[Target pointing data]
────────
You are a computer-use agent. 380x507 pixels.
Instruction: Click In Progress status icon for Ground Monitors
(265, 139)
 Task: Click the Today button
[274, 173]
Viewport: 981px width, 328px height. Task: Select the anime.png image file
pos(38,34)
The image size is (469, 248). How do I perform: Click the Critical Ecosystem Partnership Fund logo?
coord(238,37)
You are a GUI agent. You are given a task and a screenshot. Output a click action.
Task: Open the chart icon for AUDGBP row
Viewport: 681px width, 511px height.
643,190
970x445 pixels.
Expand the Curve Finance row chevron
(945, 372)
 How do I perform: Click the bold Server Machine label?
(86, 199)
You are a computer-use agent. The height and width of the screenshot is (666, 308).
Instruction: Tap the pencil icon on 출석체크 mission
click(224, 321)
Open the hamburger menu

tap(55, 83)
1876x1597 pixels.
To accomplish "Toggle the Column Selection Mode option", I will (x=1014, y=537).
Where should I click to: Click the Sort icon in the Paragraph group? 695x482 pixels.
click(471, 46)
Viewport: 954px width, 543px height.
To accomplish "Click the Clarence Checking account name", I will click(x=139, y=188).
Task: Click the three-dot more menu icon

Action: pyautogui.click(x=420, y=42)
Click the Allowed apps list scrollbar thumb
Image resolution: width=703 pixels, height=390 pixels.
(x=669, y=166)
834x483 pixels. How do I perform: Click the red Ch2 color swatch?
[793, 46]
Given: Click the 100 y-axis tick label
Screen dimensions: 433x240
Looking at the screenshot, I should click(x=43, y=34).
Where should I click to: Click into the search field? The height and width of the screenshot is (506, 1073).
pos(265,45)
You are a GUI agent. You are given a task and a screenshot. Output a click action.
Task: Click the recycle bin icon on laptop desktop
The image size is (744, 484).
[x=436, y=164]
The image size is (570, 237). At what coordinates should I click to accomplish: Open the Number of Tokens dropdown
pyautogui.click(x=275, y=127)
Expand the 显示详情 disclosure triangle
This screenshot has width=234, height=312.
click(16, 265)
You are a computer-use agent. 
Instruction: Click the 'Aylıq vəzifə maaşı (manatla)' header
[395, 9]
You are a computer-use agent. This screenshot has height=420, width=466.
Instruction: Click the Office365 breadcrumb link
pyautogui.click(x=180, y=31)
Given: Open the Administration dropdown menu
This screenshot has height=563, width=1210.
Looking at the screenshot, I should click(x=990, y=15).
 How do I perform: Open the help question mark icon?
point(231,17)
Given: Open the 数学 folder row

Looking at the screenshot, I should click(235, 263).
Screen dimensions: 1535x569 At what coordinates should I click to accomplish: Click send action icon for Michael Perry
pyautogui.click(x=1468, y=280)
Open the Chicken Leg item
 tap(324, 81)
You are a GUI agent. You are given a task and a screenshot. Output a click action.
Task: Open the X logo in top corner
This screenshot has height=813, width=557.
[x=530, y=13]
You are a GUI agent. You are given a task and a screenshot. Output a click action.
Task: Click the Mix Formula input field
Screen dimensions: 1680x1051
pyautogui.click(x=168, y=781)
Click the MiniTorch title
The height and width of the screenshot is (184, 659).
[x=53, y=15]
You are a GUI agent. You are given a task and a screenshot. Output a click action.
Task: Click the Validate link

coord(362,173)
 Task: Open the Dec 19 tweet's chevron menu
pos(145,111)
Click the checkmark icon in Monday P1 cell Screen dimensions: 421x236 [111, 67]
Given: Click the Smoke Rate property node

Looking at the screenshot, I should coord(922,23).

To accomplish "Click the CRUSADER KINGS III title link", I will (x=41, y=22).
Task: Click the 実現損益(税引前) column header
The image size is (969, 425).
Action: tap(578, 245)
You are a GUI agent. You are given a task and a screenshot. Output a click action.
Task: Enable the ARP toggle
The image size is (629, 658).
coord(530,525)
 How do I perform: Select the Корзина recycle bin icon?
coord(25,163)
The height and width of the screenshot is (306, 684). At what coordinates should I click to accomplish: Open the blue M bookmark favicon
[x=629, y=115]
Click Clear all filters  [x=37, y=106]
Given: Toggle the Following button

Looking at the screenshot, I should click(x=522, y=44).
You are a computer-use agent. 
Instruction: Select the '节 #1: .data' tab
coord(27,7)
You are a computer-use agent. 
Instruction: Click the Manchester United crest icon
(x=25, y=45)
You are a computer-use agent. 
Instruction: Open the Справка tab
────────
**GOAL**
Copy all of the data above line for line, without changing anything.

**WRITTEN SOLUTION**
You are a computer-use agent. 380x507 pixels.
Instruction: Click In Progress status icon for Ground Monitors
(265, 139)
 Task: Click the Today button
[274, 173]
Viewport: 981px width, 328px height. Task: Select the anime.png image file
pos(38,34)
The image size is (469, 248). How do I perform: Click the Critical Ecosystem Partnership Fund logo?
coord(238,37)
You are a GUI agent. You are given a task and a screenshot. Output a click action.
Task: Open the chart icon for AUDGBP row
Viewport: 681px width, 511px height.
643,190
970x445 pixels.
Expand the Curve Finance row chevron
(945, 372)
 How do I perform: Click the bold Server Machine label?
(86, 199)
You are a computer-use agent. The height and width of the screenshot is (666, 308).
Instruction: Tap the pencil icon on 출석체크 mission
click(224, 321)
Open the hamburger menu

tap(55, 83)
1876x1597 pixels.
To accomplish "Toggle the Column Selection Mode option", I will (x=1014, y=537).
Where should I click to: Click the Sort icon in the Paragraph group? 695x482 pixels.
click(471, 46)
Viewport: 954px width, 543px height.
To accomplish "Click the Clarence Checking account name", I will click(x=139, y=188).
Task: Click the three-dot more menu icon

Action: pyautogui.click(x=420, y=42)
Click the Allowed apps list scrollbar thumb
Image resolution: width=703 pixels, height=390 pixels.
(x=669, y=166)
834x483 pixels. How do I perform: Click the red Ch2 color swatch?
[793, 46]
Given: Click the 100 y-axis tick label
Screen dimensions: 433x240
Looking at the screenshot, I should click(x=43, y=34).
Where should I click to: Click into the search field? The height and width of the screenshot is (506, 1073).
pos(265,45)
You are a GUI agent. You are given a task and a screenshot. Output a click action.
Task: Click the recycle bin icon on laptop desktop
The image size is (744, 484).
[x=436, y=164]
The image size is (570, 237). At what coordinates should I click to accomplish: Open the Number of Tokens dropdown
pyautogui.click(x=275, y=127)
Expand the 显示详情 disclosure triangle
This screenshot has width=234, height=312.
click(16, 265)
You are a computer-use agent. 
Instruction: Click the 'Aylıq vəzifə maaşı (manatla)' header
[395, 9]
You are a computer-use agent. This screenshot has height=420, width=466.
Instruction: Click the Office365 breadcrumb link
pyautogui.click(x=180, y=31)
Given: Open the Administration dropdown menu
This screenshot has height=563, width=1210.
Looking at the screenshot, I should click(x=990, y=15).
 How do I perform: Open the help question mark icon?
point(231,17)
Given: Open the 数学 folder row

Looking at the screenshot, I should click(235, 263).
Screen dimensions: 1535x569 At what coordinates should I click to accomplish: Click send action icon for Michael Perry
pyautogui.click(x=1468, y=280)
Open the Chicken Leg item
 tap(324, 81)
You are a GUI agent. You are given a task and a screenshot. Output a click action.
Task: Open the X logo in top corner
This screenshot has height=813, width=557.
[x=530, y=13]
You are a GUI agent. You are given a task and a screenshot. Output a click action.
Task: Click the Mix Formula input field
Screen dimensions: 1680x1051
pyautogui.click(x=168, y=781)
Click the MiniTorch title
The height and width of the screenshot is (184, 659).
[x=53, y=15]
You are a GUI agent. You are given a task and a screenshot. Output a click action.
Task: Click the Validate link

coord(362,173)
 Task: Open the Dec 19 tweet's chevron menu
pos(145,111)
Click the checkmark icon in Monday P1 cell Screen dimensions: 421x236 [111, 67]
Given: Click the Smoke Rate property node

Looking at the screenshot, I should coord(922,23).

To accomplish "Click the CRUSADER KINGS III title link", I will (x=41, y=22).
Task: Click the 実現損益(税引前) column header
The image size is (969, 425).
Action: tap(578, 245)
You are a GUI agent. You are given a task and a screenshot. Output a click action.
Task: Enable the ARP toggle
The image size is (629, 658).
coord(530,525)
 How do I perform: Select the Корзина recycle bin icon?
coord(25,163)
The height and width of the screenshot is (306, 684). At what coordinates should I click to accomplish: Open the blue M bookmark favicon
[x=629, y=115]
Click Clear all filters  [x=37, y=106]
Given: Toggle the Following button

Looking at the screenshot, I should click(x=522, y=44).
You are a computer-use agent. 
Instruction: Select the '节 #1: .data' tab
coord(27,7)
You are a computer-use agent. 
Instruction: Click the Manchester United crest icon
(x=25, y=45)
You are a computer-use agent. 
Instruction: Open the Справка tab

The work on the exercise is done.